El modelo de Repulsión de los pares electrónicos de la capa de valencia o RPECV,
permite determinar la geometría molecular. Fue desarrollado por Sidgwick y Powell en 1940
y posteriormente fue ampliado por Gillespie de la universidad de Canadá. Se basa en que el
mejor acomodo de electrones es en el que estos experimentan menor repulsión entre si. Es
decir, si definimos dominio de electrones, como pares enlazantes y pares no enlazantes de
electrones de un átomo, diremos que el mejor arreglo es aquel que minimiza las repulsiones
entre dichos dominios de electrones. Esto se fundamenta en las simples interacciones
electrostáticas: si se tiene un conjunto de cargas puntuales situadas a la misma distancia de
un punto fijo la disposición espacial de minima energía es aquella que minimiza las
repulsiones entre estas, determinado así la máxima separación física entre estas.
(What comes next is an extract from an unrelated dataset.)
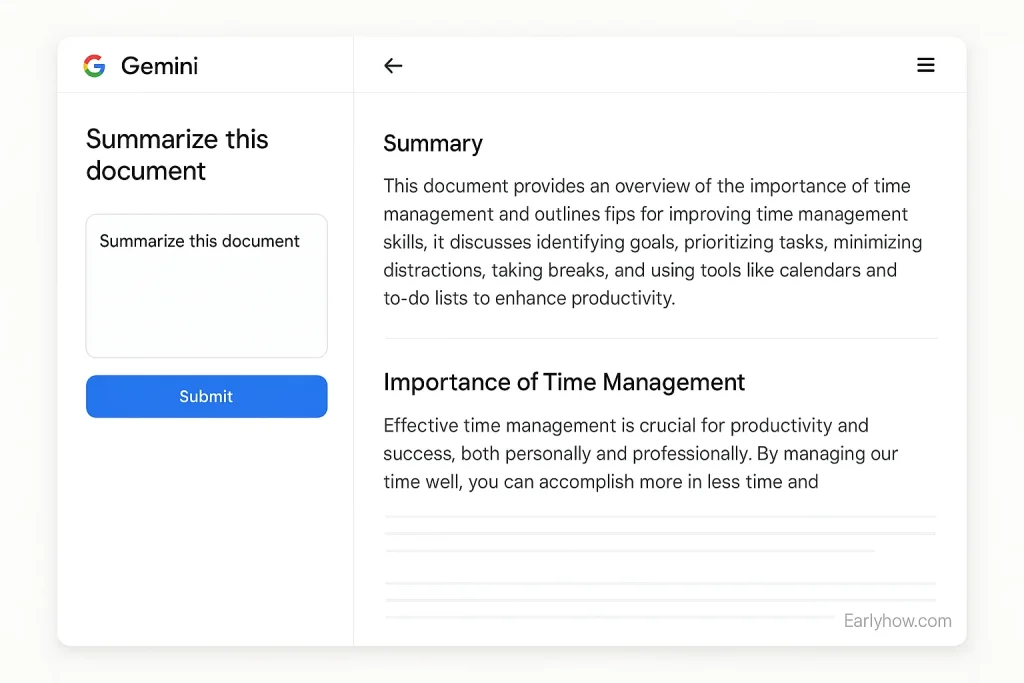
Task: Open the hamburger menu
Action: [x=926, y=66]
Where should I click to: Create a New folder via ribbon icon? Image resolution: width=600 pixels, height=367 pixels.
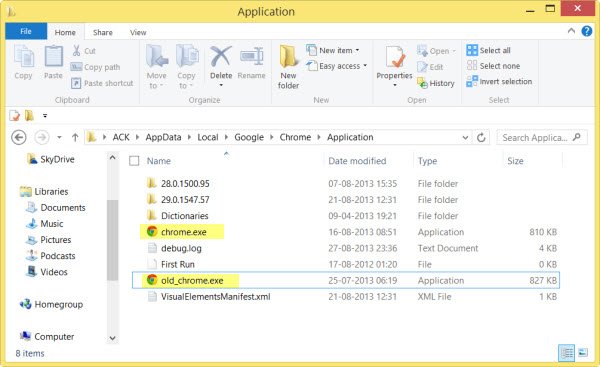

Articulando
la idea de electrón como una onda partícula, de la cual se desconoce su verdadera ubicación
en el espacio, debido a el principio de Heissenberg, podemos decir que: el dominio de
electrones pude definirse como la zona donde hay mayor probabilidad de encontrar
electrones juntos, en el caso de el par de electrones, debido a que poseen diferentes espines
se disminuye la repulsión entre estos.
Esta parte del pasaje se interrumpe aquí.